The UN recognises school meals as critical nutritional and educational interventions, leading it to push for every child to receive a school meal by 2030 wherever they are in the world [2]. Our survey validated suggestions that the pandemic eroded school meal provision, set back progress, and identified some evidence of a shift to packaged lunches containing ultra-processed foods and drinks. Contrary to suggestions in industry press, caregivers were not particularly concerned about safety. Instead, they moved to packed lunches (1) due to a lack of meal provision at schools; (2) on direction by the school to bring packed lunches; or (3) because of a decrease in the quality and variety of school meals.

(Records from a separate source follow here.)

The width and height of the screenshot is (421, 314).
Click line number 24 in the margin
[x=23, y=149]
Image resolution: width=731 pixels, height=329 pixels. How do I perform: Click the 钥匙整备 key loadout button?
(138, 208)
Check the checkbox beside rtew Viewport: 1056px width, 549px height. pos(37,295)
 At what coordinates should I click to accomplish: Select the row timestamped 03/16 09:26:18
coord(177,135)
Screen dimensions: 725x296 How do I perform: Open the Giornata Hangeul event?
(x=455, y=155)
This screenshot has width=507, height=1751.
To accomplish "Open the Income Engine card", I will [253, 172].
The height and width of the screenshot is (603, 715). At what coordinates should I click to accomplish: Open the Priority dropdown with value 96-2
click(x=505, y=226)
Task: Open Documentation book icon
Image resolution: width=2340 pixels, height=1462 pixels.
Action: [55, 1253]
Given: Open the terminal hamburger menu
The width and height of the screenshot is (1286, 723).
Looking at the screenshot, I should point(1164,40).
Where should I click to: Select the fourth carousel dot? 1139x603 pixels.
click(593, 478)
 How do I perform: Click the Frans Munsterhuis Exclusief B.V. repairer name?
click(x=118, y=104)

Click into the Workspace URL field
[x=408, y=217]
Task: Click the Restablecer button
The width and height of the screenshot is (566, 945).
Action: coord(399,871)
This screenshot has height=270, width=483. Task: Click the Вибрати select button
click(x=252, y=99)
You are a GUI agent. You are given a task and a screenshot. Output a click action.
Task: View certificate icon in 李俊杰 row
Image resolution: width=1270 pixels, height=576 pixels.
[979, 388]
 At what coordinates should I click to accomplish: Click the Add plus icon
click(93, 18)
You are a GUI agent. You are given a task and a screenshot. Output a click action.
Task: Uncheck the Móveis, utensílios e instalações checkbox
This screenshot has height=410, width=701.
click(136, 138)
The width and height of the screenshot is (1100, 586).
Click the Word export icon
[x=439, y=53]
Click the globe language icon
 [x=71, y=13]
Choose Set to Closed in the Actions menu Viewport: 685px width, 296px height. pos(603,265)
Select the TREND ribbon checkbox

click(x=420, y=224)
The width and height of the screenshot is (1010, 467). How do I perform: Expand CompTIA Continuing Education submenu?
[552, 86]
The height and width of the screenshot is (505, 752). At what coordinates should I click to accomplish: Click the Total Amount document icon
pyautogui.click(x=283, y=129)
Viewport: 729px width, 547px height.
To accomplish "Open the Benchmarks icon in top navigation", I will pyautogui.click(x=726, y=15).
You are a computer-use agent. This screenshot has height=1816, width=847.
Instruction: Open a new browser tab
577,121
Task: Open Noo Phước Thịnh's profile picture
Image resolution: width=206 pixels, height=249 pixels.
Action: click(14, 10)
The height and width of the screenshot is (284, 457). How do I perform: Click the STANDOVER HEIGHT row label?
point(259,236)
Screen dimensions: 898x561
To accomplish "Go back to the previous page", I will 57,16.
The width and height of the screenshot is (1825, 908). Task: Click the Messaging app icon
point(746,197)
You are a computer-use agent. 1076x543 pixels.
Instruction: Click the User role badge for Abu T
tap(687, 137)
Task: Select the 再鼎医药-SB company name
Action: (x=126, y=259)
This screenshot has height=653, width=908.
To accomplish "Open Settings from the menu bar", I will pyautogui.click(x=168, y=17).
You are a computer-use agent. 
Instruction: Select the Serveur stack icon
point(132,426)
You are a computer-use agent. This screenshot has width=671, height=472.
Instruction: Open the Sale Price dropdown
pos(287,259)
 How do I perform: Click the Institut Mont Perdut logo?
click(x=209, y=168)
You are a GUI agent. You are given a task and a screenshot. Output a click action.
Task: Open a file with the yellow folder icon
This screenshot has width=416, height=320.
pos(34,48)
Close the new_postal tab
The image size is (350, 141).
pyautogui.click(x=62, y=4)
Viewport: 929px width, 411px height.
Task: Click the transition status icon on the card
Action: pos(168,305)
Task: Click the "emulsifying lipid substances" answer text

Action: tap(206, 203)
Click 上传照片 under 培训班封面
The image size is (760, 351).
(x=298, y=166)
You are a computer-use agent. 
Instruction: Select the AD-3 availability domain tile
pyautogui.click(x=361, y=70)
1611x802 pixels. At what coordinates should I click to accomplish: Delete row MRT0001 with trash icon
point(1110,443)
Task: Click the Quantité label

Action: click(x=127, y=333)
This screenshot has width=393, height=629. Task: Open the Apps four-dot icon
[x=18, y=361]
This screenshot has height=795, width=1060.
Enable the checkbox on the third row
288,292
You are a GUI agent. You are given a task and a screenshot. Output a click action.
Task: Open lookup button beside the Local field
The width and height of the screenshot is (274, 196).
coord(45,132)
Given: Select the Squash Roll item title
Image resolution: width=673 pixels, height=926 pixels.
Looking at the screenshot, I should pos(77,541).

The shift has disproportionately affected children from lower income households in Cambridge in two ways: (1) these children were less likely to go to schools that provided meals during lockdown, and (2) caregiver self-reported contents of packed lunches suggest inclusion of more pre-packaged foods more likely to be ultra-processed than school meal contents. More research is needed on socio-economic deprivation in England and beyond, not just because COVID’s impacts have been most burdensome on families in terms of mortality and socio-economic reverberations, but also because children in these areas were most likely to be in schools not providing meals.


Our study validates that perceptions of quality and variety impact on uptake, and demonstrates  the impact of policy to influence  provision of school meals. Policy makers should be concerned with making school meals available, and assure they are “safe, nutritious and sustainably produced” [2]. In future policies they should also address potential environmental and cost impacts of food waste from these meals [25]. Public health and nutrition researchers should advocate for improvements in school meals and engage non-government organisations to work with government at all levels (national and local), educational providers, and communities to develop and expand school meals, and thereby make our food systems more sustainable.